■ **PROVIDED TEXT**:
┌──

Studies have shown that college graduates earn $1 million more over their lifetime than those with a high school degree. They also have better health outcomes, are more civically engaged and have an overall better quality of life.
“Accessing higher education enables immigrant students to achieve their dreams, and it becomes an economic and social mobility generator, benefiting themselves, their children and the country,” said Feldblum, a former dean of Pomona College in California.
In California, immigrants or children of immigrants accounted for about half of enrolled students in 2018. In eight states — Florida, Hawaii, Massachusetts, Nevada, New Jersey, New York, Texas and Washington — they represented 30% to 40% of the student body. And in 32 states, at least 20,000 students from immigrant families were pursuing degrees, from associate and bachelor’s degrees to master’s and doctoral degrees.
An overwhelming majority of immigrant-origin students are US citizens or legal residents. But they are likely to face barriers and limits on resources that many other students do not.
“Going into the college process, these students themselves or their families may not have a lot of knowledge about navigating college applications and the financial aid process,” said Jeanne Batalova, a senior policy analyst at Migration Policy Institute and the lead author of the report.

└──

Stored data
┌──

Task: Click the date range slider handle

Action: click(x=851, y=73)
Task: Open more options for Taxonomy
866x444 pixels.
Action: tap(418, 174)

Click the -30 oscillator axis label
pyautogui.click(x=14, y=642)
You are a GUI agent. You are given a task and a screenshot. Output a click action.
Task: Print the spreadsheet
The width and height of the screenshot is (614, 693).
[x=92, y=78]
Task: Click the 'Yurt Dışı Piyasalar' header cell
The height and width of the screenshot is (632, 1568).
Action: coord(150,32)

└──

■ **TASK 1**:
Reproduce part of the passage on immigrant college students: begin at the words "An overwhelming majority" and stop after "of the report.".
■ **TASK 2**:
Take the passage on immigrant college students further, picking up after its last sentence.
You won't need the stored data.

■ **TASK ANSWER 1**:
An overwhelming majority of immigrant-origin students are US citizens or legal residents. But they are likely to face barriers and limits on resources that many other students do not.
“Going into the college process, these students themselves or their families may not have a lot of knowledge about navigating college applications and the financial aid process,” said Jeanne Batalova, a senior policy analyst at Migration Policy Institute and the lead author of the report.

■ **TASK ANSWER 2**:
Once immigrant-origin students are in school, their dropout rates tend to be higher because many come from poor households.
“They juggle multiple responsibilities, which makes it more challenging for them to stay in school and complete their degrees on time,” Batalova said. “If there is a health or family emergency, they lack a safety net to fall back on. That interferes with attending classes and completing assignments.”
Immigrants and US-born children of immigrants represented 85% of all Asian American and Pacific Islander students and 63% of Latino students in 2018. About one-quarter of Black students were from immigrant families.
As their numbers swell, the students from immigrant families will only become more important to the long-term financial health of US colleges and universities.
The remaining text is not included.